WHAT IS REQUIRED — Reproduce exactly, and only, the lines below from the one containing "This screenshot has height=750, width=873." through the one containing "Screen dimensions: 1456x820".

MATERIAL SUPPLIED —
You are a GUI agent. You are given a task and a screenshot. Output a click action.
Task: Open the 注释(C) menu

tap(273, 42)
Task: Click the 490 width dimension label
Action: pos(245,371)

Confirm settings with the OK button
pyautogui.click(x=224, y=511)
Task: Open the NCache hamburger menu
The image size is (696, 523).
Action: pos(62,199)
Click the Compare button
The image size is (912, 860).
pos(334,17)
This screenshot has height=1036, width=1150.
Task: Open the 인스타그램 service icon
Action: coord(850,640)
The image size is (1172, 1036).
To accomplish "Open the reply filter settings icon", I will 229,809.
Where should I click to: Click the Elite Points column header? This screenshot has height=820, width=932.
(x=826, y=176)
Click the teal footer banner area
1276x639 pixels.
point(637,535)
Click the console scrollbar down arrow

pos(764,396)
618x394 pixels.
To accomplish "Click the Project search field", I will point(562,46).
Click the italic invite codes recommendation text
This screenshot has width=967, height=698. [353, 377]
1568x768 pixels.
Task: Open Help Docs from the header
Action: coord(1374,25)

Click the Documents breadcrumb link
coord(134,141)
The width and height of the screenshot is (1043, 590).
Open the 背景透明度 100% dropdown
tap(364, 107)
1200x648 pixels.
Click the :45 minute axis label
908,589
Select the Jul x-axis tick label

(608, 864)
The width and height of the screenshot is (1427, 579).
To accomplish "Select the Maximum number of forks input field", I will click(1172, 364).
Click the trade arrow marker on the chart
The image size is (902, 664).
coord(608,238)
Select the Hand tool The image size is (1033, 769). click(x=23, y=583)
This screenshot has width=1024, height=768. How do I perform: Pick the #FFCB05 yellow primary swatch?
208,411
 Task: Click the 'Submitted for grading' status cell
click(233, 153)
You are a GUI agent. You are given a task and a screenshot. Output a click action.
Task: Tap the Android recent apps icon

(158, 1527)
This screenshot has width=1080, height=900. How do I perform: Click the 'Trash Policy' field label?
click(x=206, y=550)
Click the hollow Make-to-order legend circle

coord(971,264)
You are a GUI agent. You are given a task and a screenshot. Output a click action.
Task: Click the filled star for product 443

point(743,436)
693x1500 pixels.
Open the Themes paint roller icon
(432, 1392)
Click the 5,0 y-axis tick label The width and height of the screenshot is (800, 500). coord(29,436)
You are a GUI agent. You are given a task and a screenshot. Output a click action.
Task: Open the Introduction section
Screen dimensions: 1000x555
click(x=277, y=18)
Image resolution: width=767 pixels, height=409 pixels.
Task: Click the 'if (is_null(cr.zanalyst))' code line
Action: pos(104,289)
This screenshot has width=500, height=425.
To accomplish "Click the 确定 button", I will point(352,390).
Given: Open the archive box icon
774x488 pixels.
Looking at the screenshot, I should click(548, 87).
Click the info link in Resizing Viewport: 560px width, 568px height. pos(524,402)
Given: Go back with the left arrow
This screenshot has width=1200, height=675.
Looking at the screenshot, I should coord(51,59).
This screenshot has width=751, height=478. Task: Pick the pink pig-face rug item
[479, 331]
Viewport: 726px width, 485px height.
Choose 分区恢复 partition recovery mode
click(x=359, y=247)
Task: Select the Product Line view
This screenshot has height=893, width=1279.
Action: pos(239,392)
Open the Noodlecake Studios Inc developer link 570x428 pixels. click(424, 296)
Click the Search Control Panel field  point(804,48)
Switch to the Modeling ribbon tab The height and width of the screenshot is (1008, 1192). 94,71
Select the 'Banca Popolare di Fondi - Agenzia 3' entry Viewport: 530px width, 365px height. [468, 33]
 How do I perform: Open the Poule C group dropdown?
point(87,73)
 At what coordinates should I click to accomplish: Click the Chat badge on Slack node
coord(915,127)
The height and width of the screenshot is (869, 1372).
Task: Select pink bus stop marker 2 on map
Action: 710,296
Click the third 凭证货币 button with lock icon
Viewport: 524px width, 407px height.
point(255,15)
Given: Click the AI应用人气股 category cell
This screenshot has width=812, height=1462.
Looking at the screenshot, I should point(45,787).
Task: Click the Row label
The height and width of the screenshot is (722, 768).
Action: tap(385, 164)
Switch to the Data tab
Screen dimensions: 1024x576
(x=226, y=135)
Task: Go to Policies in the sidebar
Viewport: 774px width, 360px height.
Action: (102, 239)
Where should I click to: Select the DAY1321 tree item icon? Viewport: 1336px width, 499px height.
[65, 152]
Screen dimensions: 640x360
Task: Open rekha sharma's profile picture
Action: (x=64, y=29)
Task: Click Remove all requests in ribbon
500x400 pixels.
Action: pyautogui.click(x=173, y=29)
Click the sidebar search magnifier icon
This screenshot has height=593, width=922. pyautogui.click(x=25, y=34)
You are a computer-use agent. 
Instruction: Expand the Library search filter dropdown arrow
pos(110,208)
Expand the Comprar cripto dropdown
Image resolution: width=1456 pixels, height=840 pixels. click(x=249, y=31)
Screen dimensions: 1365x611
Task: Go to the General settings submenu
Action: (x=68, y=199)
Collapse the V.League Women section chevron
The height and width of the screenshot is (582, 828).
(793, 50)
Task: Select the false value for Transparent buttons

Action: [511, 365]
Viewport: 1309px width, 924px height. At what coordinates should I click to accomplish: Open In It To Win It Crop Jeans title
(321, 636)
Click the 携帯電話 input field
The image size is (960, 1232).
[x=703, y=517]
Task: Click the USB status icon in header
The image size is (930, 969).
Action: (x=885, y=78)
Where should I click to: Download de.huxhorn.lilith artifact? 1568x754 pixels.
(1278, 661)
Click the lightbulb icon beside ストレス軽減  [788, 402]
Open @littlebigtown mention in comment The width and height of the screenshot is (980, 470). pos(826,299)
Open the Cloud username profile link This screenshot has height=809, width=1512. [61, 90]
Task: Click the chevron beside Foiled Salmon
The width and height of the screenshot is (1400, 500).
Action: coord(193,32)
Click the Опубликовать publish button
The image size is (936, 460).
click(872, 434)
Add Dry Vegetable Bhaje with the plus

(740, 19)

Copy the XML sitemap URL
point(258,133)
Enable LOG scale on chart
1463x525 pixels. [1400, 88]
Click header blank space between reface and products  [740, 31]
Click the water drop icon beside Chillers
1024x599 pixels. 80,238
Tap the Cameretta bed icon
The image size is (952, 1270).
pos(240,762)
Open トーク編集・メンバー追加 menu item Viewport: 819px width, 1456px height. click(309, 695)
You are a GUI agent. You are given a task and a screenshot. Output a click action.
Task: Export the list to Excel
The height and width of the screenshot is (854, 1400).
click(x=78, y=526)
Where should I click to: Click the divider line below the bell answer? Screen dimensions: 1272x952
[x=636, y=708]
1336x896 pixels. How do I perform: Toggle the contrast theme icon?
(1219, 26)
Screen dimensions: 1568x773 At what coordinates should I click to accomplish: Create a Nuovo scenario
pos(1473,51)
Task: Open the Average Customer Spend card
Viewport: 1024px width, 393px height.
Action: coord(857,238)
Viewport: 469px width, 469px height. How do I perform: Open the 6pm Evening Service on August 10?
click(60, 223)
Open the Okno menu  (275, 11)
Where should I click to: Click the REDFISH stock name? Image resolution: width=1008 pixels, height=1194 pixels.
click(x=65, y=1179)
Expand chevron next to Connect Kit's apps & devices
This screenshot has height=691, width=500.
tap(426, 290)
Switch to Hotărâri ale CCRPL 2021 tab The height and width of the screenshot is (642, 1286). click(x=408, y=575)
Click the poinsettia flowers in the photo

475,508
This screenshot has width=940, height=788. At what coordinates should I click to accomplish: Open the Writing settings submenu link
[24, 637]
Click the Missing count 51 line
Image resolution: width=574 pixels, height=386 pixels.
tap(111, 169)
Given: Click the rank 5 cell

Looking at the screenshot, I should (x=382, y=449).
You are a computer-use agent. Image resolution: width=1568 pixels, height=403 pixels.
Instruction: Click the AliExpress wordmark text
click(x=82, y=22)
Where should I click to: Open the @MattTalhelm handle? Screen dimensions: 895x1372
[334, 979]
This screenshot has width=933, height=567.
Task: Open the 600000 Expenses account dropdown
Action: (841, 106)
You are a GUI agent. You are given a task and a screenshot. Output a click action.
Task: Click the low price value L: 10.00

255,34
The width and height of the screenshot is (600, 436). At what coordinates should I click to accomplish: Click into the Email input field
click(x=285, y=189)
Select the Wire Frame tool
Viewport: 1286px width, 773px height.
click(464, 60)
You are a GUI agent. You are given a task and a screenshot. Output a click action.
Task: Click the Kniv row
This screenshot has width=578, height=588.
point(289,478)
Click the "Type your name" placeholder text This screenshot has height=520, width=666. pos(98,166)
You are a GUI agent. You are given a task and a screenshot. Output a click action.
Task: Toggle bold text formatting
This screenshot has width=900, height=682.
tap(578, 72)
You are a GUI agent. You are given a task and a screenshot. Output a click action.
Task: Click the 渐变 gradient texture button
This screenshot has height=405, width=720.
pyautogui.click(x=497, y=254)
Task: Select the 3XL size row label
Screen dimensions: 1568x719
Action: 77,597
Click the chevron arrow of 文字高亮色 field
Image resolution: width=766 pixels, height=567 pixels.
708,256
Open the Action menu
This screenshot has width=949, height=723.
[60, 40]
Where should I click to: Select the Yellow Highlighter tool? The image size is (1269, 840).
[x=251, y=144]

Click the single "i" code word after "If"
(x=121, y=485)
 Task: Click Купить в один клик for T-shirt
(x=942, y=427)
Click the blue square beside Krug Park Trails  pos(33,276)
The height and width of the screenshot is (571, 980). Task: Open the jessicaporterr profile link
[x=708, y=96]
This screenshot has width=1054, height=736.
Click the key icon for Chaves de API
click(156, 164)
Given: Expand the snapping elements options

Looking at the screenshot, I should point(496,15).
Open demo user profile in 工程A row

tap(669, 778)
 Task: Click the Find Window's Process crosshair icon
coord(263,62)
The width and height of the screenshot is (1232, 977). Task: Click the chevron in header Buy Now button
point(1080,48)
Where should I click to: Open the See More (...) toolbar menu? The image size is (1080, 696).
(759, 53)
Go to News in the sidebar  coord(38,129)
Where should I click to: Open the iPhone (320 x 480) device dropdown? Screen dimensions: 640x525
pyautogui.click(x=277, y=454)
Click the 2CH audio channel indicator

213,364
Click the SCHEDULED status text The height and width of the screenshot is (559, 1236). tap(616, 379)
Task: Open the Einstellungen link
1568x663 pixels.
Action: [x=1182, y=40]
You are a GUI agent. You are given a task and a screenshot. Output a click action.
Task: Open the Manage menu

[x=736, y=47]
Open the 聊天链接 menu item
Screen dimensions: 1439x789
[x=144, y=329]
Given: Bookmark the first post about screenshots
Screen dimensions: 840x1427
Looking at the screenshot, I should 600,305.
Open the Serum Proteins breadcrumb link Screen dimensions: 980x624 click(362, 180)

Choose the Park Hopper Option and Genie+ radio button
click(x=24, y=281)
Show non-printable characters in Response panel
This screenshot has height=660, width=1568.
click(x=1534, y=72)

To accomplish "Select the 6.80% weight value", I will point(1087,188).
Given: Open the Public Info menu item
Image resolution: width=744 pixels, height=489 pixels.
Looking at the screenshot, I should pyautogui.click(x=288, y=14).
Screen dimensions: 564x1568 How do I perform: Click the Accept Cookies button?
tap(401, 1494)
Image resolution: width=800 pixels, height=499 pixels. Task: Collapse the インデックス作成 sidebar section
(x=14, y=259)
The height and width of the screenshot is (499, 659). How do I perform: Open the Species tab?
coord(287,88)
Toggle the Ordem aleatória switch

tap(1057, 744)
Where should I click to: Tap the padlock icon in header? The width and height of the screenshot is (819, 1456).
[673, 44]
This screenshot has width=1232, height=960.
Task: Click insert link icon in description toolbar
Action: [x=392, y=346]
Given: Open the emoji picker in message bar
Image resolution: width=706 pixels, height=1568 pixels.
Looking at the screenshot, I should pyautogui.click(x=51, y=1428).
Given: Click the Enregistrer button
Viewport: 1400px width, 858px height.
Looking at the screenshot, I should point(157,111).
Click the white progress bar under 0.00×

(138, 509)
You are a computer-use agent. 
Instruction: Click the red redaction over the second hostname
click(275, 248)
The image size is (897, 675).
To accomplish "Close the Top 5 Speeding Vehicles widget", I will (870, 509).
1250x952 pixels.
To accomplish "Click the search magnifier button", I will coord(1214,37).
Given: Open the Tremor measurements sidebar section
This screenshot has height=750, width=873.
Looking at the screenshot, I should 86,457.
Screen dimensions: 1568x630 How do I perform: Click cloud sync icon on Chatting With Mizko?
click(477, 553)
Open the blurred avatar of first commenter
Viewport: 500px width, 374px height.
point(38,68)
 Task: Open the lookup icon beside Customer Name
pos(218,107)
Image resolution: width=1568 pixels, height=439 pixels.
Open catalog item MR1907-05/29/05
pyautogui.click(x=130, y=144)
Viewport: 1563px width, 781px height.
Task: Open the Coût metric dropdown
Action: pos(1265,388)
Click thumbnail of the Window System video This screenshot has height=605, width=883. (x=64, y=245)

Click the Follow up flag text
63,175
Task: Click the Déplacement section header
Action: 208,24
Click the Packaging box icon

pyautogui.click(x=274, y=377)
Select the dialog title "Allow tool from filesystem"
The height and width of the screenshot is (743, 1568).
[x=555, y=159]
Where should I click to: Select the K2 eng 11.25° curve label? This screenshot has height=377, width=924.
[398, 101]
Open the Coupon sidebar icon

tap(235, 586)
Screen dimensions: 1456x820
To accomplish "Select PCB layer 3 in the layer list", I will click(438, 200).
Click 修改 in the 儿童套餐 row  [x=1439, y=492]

PROBLEM SOLUTION —
This screenshot has height=750, width=873.
Looking at the screenshot, I should 86,457.
Screen dimensions: 1568x630 How do I perform: Click cloud sync icon on Chatting With Mizko?
click(477, 553)
Open the blurred avatar of first commenter
Viewport: 500px width, 374px height.
point(38,68)
 Task: Open the lookup icon beside Customer Name
pos(218,107)
Image resolution: width=1568 pixels, height=439 pixels.
Open catalog item MR1907-05/29/05
pyautogui.click(x=130, y=144)
Viewport: 1563px width, 781px height.
Task: Open the Coût metric dropdown
Action: pos(1265,388)
Click thumbnail of the Window System video This screenshot has height=605, width=883. (x=64, y=245)

Click the Follow up flag text
63,175
Task: Click the Déplacement section header
Action: 208,24
Click the Packaging box icon

pyautogui.click(x=274, y=377)
Select the dialog title "Allow tool from filesystem"
The height and width of the screenshot is (743, 1568).
[x=555, y=159]
Where should I click to: Select the K2 eng 11.25° curve label? This screenshot has height=377, width=924.
[398, 101]
Open the Coupon sidebar icon

tap(235, 586)
Screen dimensions: 1456x820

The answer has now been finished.